Why doesn’t a woodpecker get a headache? New research undermines idea of ​​skull full of shock absorbers

A great spotted woodpecker rests for a while.Image Getty

Woodpeckers can pound trees as many as 12,000 times a day – hunting bugs, building nests and seducing mates. They apparently do this without a splitting headache or brain damage because their head acts like an absorbent helmet, thanks in part to spongy bone material between the beak and the braincase, was the thought. But according to new research published in Current Biologythe opposite is true: a woodpecker skull is actually very stiff.

Logical too, writes the international team of scientists. If the head were to absorb a lot of energy, it would also be less efficient at carving wood, just as a rubber mallet gives less impact than a metal one. Those pieces of spongy bone are meant to prevent the skull from breaking, not to cushion shock, they suspect.

Using a high-speed camera, they filmed six woodpeckers of three different species, including the great spotted woodpecker, as they hacked into pieces of wood. They then measured how much points on the beak and around the eyes move toward each other during a blow. It turns out that the skull does not or hardly spring back.
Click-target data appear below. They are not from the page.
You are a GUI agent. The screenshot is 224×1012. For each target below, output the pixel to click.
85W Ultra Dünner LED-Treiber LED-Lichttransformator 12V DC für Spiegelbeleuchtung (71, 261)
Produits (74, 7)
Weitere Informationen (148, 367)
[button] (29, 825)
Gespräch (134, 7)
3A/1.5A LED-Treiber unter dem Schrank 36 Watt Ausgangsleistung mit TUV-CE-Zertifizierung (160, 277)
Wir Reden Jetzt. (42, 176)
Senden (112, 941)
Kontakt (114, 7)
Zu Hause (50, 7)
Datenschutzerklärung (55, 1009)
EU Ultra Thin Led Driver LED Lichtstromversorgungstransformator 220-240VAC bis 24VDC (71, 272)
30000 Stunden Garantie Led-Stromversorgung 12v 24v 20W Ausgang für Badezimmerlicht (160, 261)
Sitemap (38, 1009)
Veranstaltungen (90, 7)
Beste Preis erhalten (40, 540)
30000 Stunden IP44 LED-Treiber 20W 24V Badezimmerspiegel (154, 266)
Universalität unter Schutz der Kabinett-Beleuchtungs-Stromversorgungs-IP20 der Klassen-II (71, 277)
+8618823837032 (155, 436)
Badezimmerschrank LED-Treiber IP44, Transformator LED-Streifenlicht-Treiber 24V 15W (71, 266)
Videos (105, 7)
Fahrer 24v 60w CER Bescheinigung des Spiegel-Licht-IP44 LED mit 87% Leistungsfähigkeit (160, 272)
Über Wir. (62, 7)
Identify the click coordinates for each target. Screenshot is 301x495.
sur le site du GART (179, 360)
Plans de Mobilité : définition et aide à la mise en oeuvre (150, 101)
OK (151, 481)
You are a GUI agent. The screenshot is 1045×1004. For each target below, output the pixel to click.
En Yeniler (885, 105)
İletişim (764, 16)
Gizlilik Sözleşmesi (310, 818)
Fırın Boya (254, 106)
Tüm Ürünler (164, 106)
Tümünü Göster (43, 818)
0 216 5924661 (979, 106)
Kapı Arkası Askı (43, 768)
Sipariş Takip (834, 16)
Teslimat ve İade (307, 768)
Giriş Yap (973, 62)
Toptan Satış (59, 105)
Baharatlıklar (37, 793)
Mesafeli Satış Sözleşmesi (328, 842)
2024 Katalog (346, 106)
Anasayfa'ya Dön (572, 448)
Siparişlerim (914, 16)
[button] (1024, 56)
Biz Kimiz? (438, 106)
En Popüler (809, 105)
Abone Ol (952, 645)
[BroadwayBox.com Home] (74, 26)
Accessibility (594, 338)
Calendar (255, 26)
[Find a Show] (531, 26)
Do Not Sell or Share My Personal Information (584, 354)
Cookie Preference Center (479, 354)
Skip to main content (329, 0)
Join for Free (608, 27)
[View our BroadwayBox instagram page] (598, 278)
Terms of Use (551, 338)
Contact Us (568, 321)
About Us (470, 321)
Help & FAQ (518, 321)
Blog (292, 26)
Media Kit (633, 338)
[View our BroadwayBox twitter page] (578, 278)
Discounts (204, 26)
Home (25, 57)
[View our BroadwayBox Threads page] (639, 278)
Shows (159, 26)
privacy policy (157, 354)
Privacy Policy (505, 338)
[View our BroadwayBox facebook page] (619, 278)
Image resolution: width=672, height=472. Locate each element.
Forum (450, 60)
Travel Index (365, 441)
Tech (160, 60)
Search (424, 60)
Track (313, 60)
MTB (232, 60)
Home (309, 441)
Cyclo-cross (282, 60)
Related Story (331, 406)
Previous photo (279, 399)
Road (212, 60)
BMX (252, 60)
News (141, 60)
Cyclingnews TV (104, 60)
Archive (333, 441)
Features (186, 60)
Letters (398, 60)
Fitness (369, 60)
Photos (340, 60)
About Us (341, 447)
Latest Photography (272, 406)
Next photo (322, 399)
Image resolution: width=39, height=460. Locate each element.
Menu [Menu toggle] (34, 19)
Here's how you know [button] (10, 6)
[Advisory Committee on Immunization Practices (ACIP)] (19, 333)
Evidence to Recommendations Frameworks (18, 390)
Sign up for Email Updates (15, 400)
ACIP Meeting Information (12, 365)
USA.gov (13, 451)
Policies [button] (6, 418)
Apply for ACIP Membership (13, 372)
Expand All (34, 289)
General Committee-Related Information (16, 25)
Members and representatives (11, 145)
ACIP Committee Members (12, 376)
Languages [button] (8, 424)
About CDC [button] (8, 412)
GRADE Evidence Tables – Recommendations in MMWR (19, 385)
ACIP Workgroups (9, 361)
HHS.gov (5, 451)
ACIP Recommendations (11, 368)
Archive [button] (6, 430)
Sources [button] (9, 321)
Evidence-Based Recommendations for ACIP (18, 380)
The filming was also quite a tour, e-mails Sam Van Wassenbergh of the University of Antwerp, first author of the study. The birds may have been in an aviary, but take a look at the sharp images from the side with a sensitive high-speed camera, while you don’t know when they will pound. “All in all, a videographer’s nightmare.”

Harder works better

And that brain damage? To see which blows the brain actually receives, the scientists reproduced woodpecker heads in detail in the computer, partly on the basis of their measurements. These models first confirmed that a stiffer skull chops pieces more efficiently than a shock-absorbing one. In addition, it was calculated that woodpeckers remain well below the threshold for concussions even without special damping, partly due to the relatively limited size of their brains.

The researchers used available knowledge about the susceptibility to concussion in primates. In reality, it’s likely that woodpeckers’ brains are even better equipped for harder blows. For example, their skull contains relatively little brain fluid, so that the brain sloshes back and forth less.

Moreover, a scientific study from 2018, published in the trade journal Plos One, that woodpecker brains contain many so-called tau proteins. In the human brain this indicates damage, but it is possible that the proteins in the birds protect brain cells as a preventive measure.

A convincing study, says Lorna Gibson, who has done a lot of research on woodpecker heads as a professor of materials science at the Massachusetts Institute of Technology. The results match what you would intuitively expect, she emails: with a shock-absorbing skull, woodpeckers would simply be less good at what they do.